Onychomycosis is a fungal nail infection caused by dermatophytes (60–70%), non-dermatophyte molds (NDMs) (20%) and yeast (10–20%) (1–3). It is the most common nail disorder encountered in clinical practice worldwide (4–6). It is a significant public health issue, as human to human transmission occurs via direct or indirect contact of surfaces contaminated with scales or keratin from infected patients. Risk of developing onychomycosis increases with advancing age. Thus, onychomycosis is likely to become an even more pertinent issue given the aging population (7, 8). Its other risk factors include diabetes, obesity, trauma, history of tinea pedis, and immunosuppression (9, 10). Onychomycosis is detrimental to patients' quality of life, as its physical appearance can cause significant psychological distress, and the localized pain in severely dystrophic nails can impede everyday living (11).
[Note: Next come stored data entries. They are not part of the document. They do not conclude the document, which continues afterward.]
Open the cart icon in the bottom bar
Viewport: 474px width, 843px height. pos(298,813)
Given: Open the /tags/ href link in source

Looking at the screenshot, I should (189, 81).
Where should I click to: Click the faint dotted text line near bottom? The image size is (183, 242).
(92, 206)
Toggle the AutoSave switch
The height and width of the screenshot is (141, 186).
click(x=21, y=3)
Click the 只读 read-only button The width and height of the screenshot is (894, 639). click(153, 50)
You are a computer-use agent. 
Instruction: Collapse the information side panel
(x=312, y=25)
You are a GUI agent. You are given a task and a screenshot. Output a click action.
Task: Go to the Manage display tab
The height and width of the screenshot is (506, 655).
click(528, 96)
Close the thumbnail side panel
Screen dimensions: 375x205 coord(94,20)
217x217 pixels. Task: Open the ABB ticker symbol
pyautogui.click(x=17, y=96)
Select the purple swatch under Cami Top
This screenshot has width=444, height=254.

Onychomycosis is important to diagnose as it is curable with antifungal agents such as oral terbinafine, itraconazole, albaconazole, posaconazole, and fluconazole (12, 13). Topical antifungal solutions including ciclopirox 8%, amorolfine 5%, efinaconazole 10%, and tavaborole 5%, are used as adjuncts to oral agents in severe cases or as alternatives when oral agents are contraindicated or in mild cases (12). Due to costs and long treatment course lasting at least 3 months, patients often find difficulty adhering to therapy (12, 14–16). Ensuring that patients who do not have onychomycosis do not receive antifungal treatment is also important because oral antifungals have adverse systemic effects, including gastrointestinal disturbance and hepatotoxicity (13).
To diagnose onychomycosis, clinical suspicion needs to be confirmed with mycologic testing. This review highlights key characteristics of conventional diagnostic tools, including potassium hydroxide (KOH) testing, fungal culture and histopathology of nail clippings, and newly developed techniques, including dermoscopy, reflectance confocal microscopy, molecular assays and artificial intelligence.
Clinical Features and Differential Diagnoses
Onychomycosis is typically characterized by a yellow or brown, brittle nail plate with subungual hyperkeratosis causing onycholysis (17–19). It is classified according to the site and involvement of disease: distal and lateral subungual, superficial, endonyx, proximal subungual, and total dystrophic onychomycosis (20). Distal and lateral subungual onychomycosis is the most common, thus the commonly described features of onychomycosis are those observed in this subtype (19, 20). Superficial onychomycosis presents with nail plate discoloration, superficial patches and transverse striae, and endonyx onychomycosis presents with lamellar splitting, discoloration and indentations (19, 20). Proximal subungual onychomycosis predominantly presents with a whitish area in the proximal nail plate (19, 20). This subtype is often seen in immunosuppressed patients, such as those with the human immunodeficiency virus, systemic lupus erythematosus or on immunosuppressants (Figure 1A) (10).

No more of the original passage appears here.